◆ TASK INSTRUCTIONS:
Reproduce the lines starting at the one containing "Image resolution: width=1346" and ending at the last line, with both ends included and the pictures left out.
====== SOURCE INFORMATION
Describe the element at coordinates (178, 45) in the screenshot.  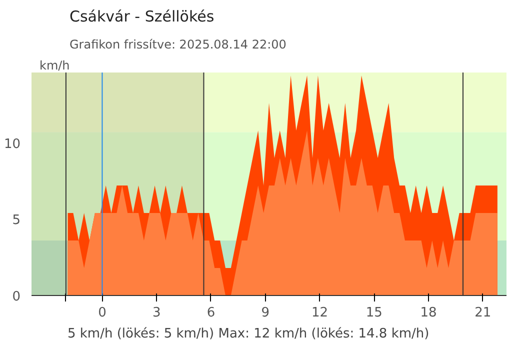
I see `chart-subtitle: Grafikon frissítve: 2025.08.14 22:00` at that location.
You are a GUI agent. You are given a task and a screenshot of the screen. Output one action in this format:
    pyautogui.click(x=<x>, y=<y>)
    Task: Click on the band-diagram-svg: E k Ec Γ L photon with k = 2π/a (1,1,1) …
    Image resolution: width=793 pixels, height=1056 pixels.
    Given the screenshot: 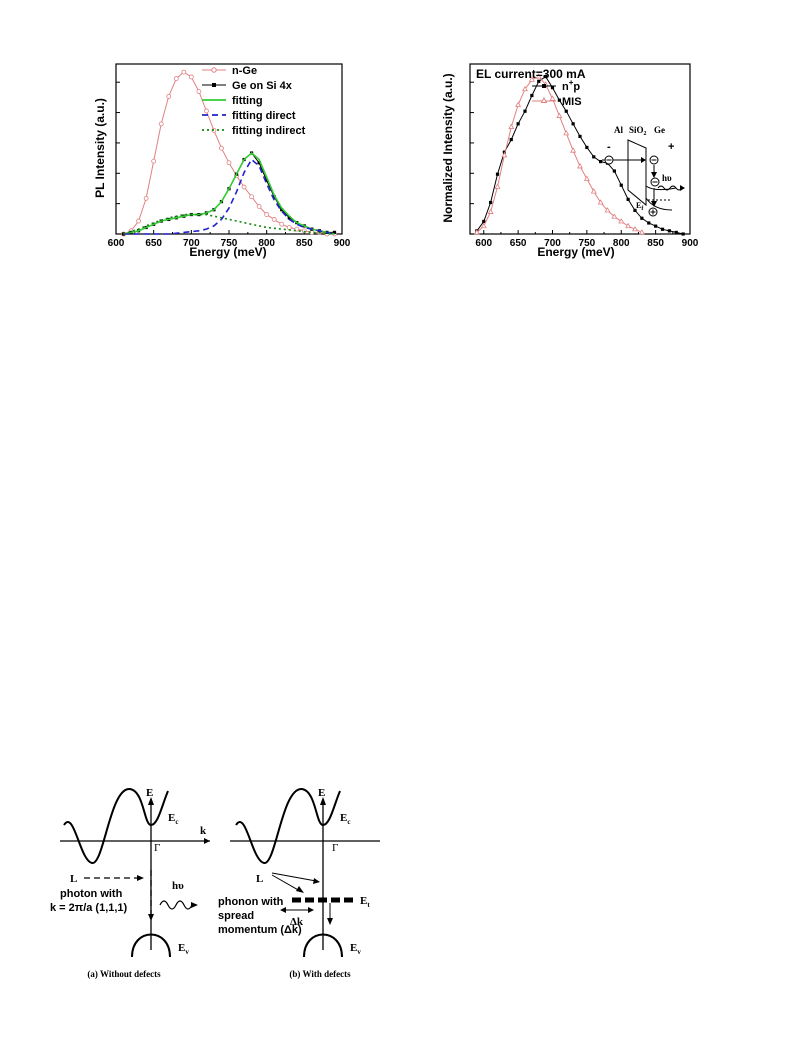 What is the action you would take?
    pyautogui.click(x=215, y=883)
    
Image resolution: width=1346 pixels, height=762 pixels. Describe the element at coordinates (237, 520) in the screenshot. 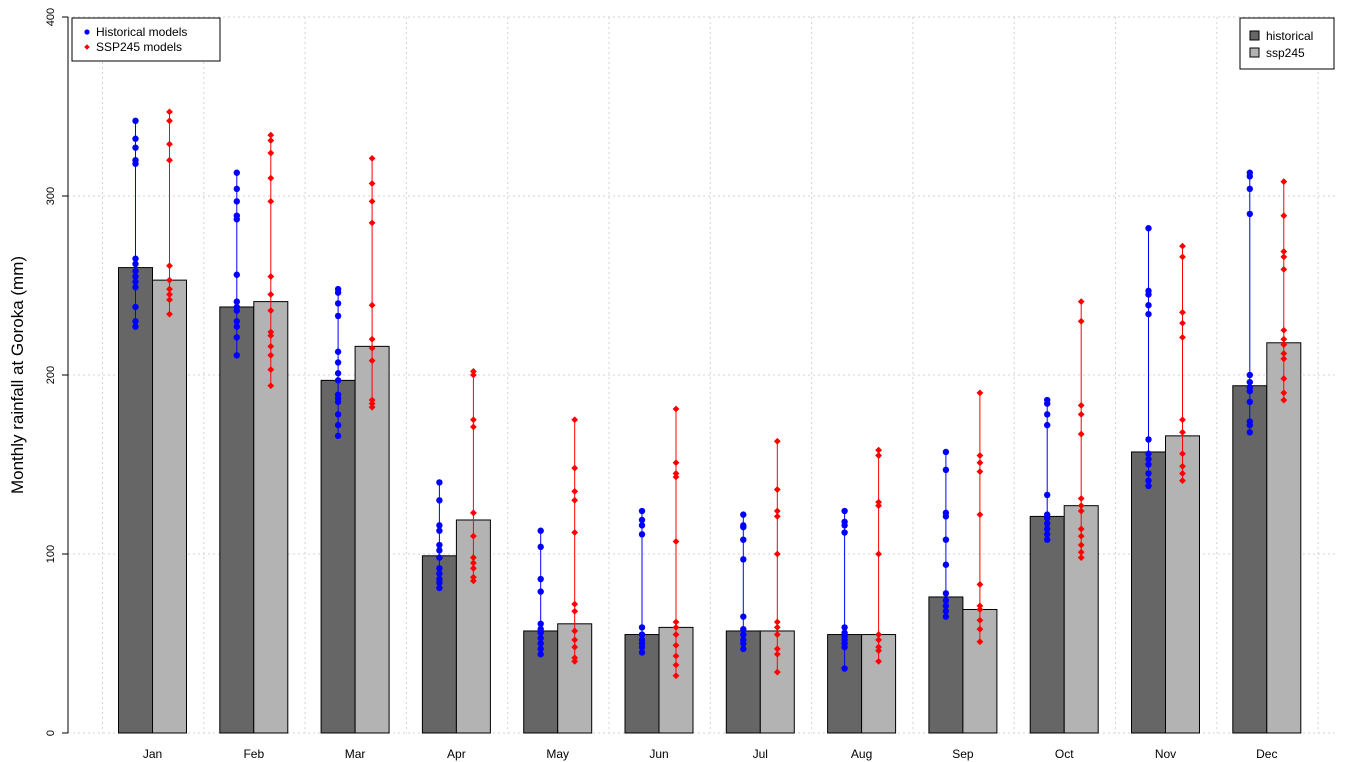

I see `bar-historical-feb` at that location.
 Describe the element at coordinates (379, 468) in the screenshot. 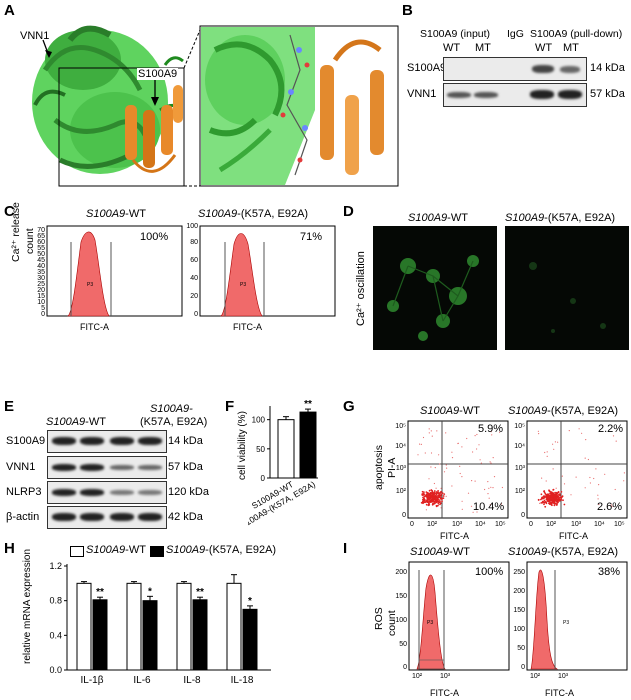

I see `g-ylabel-1: apoptosis` at that location.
============
◆ REPLY TO THE EXERCISE:
Image resolution: width=1346 pixels, height=762 pixels. Describe the element at coordinates (237, 520) in the screenshot. 

I see `bar-historical-feb` at that location.
 Describe the element at coordinates (379, 468) in the screenshot. 

I see `g-ylabel-1: apoptosis` at that location.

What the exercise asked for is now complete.